Nada más entré al consultorio de la 3 Norte y sentí alivio. La niña seguía morada, pero el doctor me saludó con toda calma y después la hizo beber una infusión de manzanilla caliente que le desbarató la charamusca y le devolvió la respiración. Cuando empezó a toser y pasó de morada a blanca yo me puse a llorar, abracé al doctor y empecé a besarlo. Así estábamos cuando entró la Bibi al despacho.
—Salvó a mi hija —le dije disculpándome aunque no sabía yo quién era.
—Así es él —me contestó sin inmutarse. —La señora es esposa del general Ascencio —explicó el doctor a la Bibi.
—¿Y eso qué se siente? —me contestó por todo saludo.
Alcé los hombros y las dos nos reímos ante la sorpresa del doctor.
No la vi mucho después de ese día. A veces nos encontrábamos en la calle, nos preguntábamos por nuestros esposos, ella elogiaba al mío y yo al suyo, nos preguntábamos por nuestros hijos, ella lamentaba la fragilidad del suyo, yo la barbarie de los míos. Luego nos despedíamos con esos besos de lado que le caen al aire mientras uno se roza las mejillas.
Años después me contó que esos encuentros la hacían sentirse importante.
Un día su marido tuvo a bien morirse. Sin hacer ruido, como era él, sin dejarle un centavo, como era él. Fui al velorio en agradecimiento por los moretones que les curó a mis hijos y porque en Puebla uno iba a todos los velorios del mismo modo que iba a todas las bodas, bautizos y primeras comuniones: para llenar el día.

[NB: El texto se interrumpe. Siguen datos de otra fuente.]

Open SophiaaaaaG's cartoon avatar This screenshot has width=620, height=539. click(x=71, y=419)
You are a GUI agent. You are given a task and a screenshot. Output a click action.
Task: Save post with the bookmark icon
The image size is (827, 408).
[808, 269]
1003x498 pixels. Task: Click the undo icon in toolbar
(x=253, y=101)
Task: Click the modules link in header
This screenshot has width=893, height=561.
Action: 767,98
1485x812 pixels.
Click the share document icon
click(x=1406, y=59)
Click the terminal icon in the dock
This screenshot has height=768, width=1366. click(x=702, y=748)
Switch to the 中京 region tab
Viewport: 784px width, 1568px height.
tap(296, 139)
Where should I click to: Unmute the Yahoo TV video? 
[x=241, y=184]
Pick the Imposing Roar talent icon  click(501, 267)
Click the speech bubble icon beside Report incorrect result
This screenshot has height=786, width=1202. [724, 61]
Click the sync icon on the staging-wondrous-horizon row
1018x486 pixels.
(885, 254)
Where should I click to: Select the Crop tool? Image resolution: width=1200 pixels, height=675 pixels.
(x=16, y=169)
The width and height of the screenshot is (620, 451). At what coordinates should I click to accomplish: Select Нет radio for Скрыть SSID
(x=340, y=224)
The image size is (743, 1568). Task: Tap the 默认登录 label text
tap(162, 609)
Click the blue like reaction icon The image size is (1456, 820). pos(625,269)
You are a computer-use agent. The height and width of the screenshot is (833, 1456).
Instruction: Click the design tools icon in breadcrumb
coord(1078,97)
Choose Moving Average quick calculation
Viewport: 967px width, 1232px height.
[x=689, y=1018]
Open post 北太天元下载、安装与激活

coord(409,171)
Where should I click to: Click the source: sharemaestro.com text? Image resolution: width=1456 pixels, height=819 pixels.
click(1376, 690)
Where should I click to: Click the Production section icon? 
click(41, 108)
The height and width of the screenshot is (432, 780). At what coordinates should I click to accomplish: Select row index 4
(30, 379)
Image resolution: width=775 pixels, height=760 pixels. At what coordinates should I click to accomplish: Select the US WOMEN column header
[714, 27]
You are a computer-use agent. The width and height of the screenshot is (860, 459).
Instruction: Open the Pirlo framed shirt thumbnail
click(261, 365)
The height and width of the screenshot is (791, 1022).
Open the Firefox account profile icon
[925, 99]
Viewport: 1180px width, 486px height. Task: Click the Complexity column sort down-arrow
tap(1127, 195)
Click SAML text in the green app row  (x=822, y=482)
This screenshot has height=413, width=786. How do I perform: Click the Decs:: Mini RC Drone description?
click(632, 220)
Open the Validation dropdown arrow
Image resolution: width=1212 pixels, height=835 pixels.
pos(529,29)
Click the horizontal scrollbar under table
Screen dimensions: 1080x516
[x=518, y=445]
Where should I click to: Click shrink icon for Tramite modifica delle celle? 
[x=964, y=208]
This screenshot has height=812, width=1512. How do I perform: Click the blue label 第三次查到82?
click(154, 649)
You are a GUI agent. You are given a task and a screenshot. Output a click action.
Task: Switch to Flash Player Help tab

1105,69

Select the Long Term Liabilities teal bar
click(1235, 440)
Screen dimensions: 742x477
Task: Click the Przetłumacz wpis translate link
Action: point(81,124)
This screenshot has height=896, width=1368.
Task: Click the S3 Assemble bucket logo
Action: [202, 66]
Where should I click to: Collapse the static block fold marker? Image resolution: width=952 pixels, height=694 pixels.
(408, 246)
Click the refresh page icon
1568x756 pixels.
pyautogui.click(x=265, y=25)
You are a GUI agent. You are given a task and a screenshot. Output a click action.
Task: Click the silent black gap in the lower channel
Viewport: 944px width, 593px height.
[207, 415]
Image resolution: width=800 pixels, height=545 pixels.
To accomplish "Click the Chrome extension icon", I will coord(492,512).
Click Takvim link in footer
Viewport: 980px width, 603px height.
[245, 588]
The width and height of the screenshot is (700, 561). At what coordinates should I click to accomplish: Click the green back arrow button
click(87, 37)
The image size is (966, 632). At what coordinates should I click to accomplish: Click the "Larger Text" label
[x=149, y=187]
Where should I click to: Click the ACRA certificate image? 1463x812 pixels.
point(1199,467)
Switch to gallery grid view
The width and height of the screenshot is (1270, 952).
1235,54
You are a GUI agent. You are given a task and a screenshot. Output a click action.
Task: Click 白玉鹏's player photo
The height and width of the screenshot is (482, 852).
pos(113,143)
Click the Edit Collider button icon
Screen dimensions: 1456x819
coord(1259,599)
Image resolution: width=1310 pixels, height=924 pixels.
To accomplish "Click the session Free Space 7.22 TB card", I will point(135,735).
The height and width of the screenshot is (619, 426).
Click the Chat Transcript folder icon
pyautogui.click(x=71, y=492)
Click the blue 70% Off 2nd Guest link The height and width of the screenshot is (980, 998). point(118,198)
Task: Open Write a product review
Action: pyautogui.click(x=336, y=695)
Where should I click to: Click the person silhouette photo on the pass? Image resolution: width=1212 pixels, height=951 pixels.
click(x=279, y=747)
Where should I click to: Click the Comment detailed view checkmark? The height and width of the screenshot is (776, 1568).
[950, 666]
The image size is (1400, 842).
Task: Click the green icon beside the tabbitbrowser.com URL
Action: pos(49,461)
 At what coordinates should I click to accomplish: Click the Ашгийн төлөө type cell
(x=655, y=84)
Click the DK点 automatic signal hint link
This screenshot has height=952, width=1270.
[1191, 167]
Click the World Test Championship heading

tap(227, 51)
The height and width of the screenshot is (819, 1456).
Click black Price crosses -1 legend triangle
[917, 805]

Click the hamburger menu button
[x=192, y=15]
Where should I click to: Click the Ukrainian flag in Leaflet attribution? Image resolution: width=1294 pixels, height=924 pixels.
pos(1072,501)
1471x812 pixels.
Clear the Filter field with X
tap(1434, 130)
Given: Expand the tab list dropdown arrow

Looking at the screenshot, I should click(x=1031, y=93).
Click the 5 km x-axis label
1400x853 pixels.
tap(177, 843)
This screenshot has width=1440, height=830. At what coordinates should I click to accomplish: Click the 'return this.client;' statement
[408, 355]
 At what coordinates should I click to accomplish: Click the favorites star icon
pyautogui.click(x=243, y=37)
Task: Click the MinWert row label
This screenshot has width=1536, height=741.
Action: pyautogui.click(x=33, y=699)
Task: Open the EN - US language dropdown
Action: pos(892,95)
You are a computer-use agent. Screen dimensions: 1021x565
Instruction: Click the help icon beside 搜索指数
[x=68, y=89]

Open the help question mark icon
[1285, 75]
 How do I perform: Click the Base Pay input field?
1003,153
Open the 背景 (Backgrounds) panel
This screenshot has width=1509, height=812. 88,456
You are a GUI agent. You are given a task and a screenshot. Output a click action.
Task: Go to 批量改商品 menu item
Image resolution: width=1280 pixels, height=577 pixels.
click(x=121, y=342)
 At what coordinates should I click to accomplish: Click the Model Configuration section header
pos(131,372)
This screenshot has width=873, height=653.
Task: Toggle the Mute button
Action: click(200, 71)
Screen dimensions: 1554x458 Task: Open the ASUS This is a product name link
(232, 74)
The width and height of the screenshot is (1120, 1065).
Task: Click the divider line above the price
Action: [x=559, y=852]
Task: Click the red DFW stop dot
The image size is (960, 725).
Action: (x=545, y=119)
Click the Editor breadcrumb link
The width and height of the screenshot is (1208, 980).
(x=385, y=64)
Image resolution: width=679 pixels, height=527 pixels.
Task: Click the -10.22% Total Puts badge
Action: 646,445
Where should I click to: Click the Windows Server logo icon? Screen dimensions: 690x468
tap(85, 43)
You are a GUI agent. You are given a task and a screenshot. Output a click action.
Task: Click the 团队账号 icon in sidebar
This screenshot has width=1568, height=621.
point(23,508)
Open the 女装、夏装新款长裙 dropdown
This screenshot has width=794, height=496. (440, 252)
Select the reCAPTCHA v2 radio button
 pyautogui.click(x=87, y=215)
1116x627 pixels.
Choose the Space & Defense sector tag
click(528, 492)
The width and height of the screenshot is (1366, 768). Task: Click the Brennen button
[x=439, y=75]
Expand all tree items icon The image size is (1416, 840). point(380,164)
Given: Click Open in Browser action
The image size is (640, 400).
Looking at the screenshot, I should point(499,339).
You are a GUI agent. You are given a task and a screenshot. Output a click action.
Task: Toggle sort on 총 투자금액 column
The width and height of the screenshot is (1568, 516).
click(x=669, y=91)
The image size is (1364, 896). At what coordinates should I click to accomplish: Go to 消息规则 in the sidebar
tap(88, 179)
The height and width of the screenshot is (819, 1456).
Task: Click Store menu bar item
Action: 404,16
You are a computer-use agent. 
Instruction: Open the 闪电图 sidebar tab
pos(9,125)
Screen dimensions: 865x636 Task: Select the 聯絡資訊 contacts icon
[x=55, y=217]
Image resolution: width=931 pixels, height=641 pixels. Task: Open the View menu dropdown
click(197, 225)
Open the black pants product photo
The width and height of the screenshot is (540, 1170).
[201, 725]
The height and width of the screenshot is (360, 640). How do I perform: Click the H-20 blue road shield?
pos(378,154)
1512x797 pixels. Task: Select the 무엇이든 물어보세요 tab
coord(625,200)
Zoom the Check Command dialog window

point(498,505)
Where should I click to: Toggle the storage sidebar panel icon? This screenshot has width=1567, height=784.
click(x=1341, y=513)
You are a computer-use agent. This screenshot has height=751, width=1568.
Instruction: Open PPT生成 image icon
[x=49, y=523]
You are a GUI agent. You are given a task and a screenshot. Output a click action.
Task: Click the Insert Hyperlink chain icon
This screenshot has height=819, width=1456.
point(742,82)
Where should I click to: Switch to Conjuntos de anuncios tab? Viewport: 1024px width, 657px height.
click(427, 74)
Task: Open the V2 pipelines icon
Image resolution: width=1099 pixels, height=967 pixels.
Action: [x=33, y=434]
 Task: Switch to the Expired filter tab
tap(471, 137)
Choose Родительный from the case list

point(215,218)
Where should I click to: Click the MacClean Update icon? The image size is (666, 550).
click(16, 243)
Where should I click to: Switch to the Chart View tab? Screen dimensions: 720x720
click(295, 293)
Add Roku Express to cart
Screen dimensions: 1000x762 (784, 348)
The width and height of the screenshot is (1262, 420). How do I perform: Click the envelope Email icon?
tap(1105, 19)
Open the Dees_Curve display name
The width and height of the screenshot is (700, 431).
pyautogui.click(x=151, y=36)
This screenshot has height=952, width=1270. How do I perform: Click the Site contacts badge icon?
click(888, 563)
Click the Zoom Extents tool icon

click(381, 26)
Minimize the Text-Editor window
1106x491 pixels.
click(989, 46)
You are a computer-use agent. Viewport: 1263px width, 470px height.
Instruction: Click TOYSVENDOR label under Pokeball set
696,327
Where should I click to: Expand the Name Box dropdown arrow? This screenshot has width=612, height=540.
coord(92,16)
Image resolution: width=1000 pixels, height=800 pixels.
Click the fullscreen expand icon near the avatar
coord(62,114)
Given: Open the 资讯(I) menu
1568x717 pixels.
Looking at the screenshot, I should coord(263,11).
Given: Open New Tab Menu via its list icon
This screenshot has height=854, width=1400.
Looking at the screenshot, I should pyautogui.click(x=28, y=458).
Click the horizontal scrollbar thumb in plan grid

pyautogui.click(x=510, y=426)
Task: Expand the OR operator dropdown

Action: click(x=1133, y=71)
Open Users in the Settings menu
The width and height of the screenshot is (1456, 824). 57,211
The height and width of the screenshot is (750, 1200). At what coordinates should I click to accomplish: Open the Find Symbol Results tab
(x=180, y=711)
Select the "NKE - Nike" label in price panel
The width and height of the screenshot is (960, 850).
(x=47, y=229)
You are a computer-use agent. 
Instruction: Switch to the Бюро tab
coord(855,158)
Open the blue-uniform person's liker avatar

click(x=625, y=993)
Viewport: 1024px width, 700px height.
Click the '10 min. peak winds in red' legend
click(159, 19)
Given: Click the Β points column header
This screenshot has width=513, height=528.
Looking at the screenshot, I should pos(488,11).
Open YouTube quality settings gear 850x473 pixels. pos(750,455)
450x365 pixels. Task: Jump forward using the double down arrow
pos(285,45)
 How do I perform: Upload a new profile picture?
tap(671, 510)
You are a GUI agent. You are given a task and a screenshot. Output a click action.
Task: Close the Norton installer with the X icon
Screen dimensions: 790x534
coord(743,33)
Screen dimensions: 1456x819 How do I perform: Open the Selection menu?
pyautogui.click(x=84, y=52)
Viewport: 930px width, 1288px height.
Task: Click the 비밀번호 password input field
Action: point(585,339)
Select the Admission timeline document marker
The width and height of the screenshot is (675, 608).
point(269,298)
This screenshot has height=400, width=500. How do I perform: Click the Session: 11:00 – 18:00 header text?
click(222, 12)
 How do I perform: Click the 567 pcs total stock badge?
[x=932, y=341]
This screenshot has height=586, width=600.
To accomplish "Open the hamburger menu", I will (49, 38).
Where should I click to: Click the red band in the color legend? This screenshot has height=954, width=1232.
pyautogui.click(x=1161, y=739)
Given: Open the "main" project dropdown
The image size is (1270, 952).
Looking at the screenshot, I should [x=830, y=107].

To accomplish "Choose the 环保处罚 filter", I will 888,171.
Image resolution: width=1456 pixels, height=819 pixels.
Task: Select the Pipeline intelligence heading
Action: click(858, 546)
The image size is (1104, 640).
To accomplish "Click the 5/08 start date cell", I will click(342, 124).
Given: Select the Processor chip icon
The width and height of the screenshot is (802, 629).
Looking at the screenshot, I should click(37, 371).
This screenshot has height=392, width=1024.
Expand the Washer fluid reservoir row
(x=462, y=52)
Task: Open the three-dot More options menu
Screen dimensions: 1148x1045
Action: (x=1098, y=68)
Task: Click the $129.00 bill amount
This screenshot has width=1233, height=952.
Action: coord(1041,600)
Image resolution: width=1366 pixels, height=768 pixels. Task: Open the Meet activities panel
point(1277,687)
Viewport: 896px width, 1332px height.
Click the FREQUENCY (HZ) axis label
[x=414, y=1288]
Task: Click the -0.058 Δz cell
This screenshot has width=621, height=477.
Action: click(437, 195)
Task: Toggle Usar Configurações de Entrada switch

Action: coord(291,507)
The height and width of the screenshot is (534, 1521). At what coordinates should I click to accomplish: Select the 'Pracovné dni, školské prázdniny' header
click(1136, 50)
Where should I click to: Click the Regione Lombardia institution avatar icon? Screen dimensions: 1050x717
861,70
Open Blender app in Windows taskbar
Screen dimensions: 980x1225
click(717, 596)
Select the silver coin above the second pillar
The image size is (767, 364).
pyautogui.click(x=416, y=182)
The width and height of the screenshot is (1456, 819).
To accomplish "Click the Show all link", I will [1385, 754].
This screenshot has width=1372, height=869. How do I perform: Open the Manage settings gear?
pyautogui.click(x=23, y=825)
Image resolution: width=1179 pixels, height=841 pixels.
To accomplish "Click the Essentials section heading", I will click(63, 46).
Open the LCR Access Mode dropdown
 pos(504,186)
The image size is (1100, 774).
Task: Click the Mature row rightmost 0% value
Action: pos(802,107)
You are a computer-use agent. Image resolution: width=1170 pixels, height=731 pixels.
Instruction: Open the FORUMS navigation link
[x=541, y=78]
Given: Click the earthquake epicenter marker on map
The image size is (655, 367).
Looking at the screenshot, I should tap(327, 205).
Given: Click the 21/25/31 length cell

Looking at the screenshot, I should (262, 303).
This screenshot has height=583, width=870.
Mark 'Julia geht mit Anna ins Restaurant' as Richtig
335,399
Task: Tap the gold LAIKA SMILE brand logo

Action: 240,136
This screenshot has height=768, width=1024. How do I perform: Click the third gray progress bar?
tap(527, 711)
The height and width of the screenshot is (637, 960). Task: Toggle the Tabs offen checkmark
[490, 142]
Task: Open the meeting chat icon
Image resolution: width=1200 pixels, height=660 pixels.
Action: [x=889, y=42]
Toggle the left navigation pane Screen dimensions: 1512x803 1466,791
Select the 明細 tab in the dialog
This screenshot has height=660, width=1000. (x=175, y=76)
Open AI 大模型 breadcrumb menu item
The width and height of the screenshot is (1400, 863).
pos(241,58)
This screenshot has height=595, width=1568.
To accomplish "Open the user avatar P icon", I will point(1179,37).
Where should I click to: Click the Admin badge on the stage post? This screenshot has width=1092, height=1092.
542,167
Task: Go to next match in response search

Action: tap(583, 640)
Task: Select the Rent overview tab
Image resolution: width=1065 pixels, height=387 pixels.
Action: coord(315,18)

Ahí estaba la Bibi con su hijo de la mano. Puse dinero en un sobre y se lo di después de abrazarla.
—Esto le debía yo a tu marido —dije con el aire de bienechora que disfrutaba tanto.
—Tú siempre tan delicada Catalina —me contestó.
No lloraba. La recuerdo preciosa vestida de viuda. Se veía más joven que nunca y le brillaban los ojos negros. Era muy bonita, tanto que no se aguantó como único futuro el de gastar su belleza paseándola por Puebla de la mano de un hijo que se hacía adolescente mientras a ella le iban saliendo arrugas de tanto pensar qué vender para pagarle la colegiatura. Se fue a México con sus hermanos que trabajaban en el periódico del general Gómez Soto.
Y en casa de Gómez Soto la volví a ver. Era una casa enorme y loca como la nuestra. Bibi estaba en el jardín. Llevaba un vestido azul escotado por adelante y por detrás, tenía la sonrisa perfectamente bien puesta.
—Te ves linda —dije.
—Soy menos pobre —contestó.
—Te felicito —dije pensando en mi madre que usaba esa respuesta cuando le daba gusto el bien ajeno pero prefería no investigar de dónde venía.
Nos sentamos frente a la alberca llena de gardenias y velas flotantes.
—Se ve divina, ¿verdad? —me preguntó.